# INSTRUCTIONS TO FOLLOW:
No pictures in the copy, please: retype all the records exactly.
■ ■ ■ ■ ■
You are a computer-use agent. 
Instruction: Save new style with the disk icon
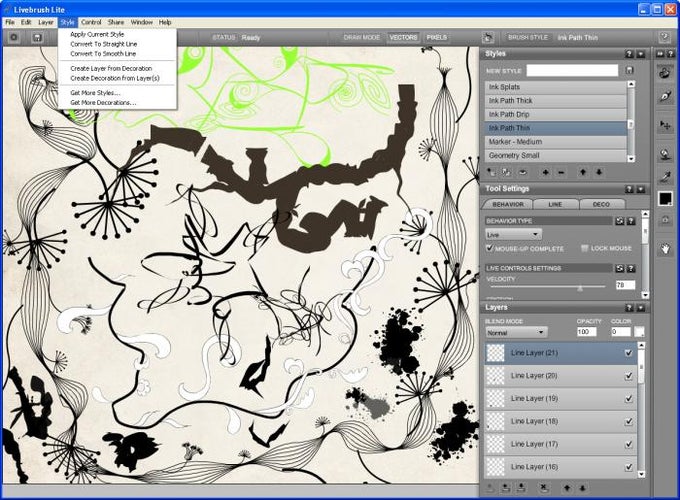click(629, 70)
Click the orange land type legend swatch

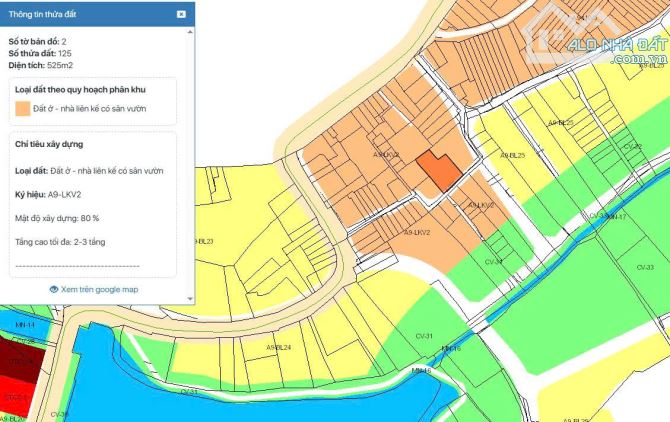pos(23,107)
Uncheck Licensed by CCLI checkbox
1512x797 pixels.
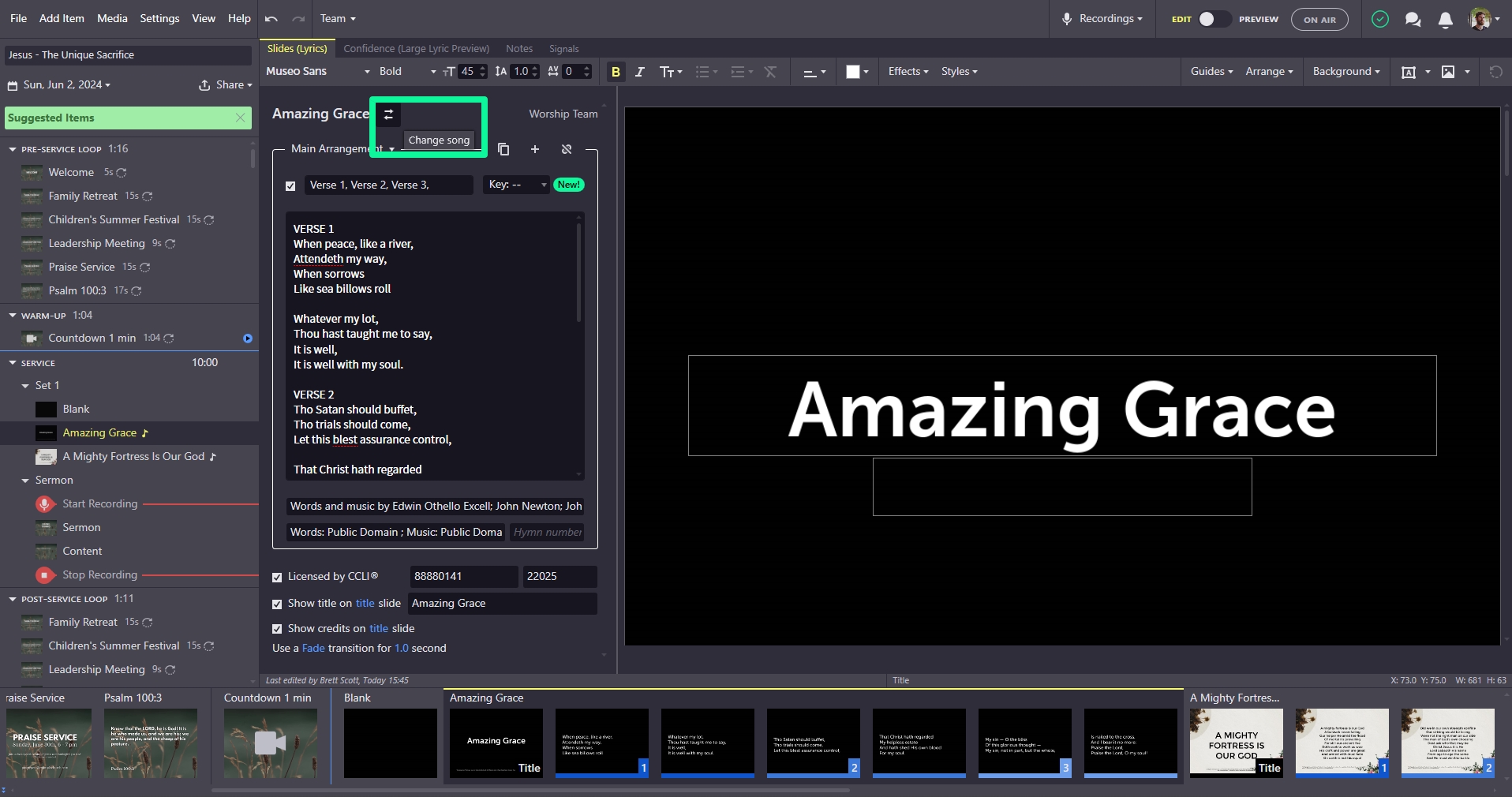point(277,577)
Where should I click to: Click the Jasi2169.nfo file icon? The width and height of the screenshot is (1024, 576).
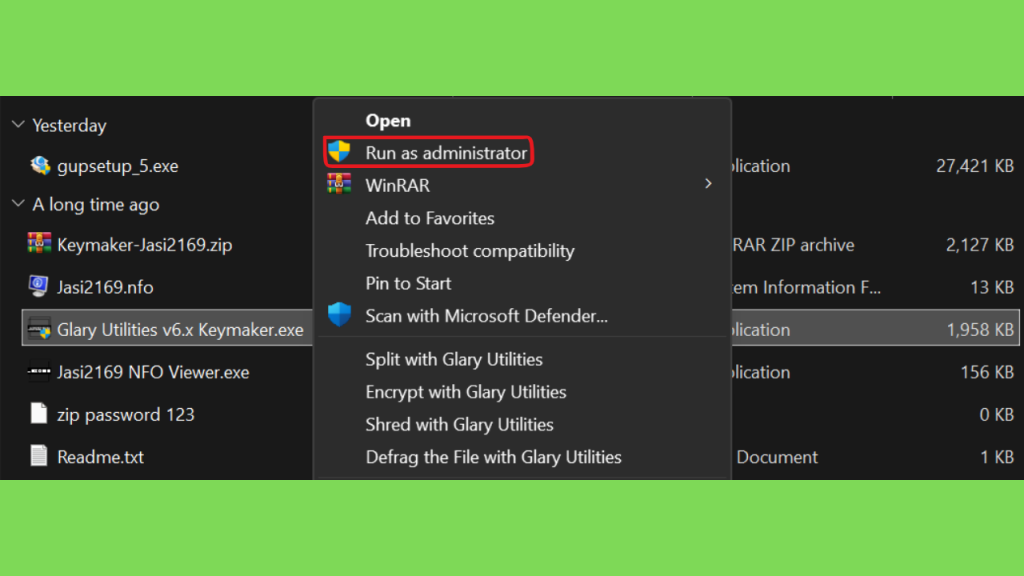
■ ■ ■ ■ ■
# RESPONSE AREA:
You are a computer-use agent. 
Instruction: Save new style with the disk icon
click(629, 70)
Click the orange land type legend swatch

pos(23,107)
Uncheck Licensed by CCLI checkbox
1512x797 pixels.
point(277,577)
Where should I click to: Click the Jasi2169.nfo file icon? The width and height of the screenshot is (1024, 576).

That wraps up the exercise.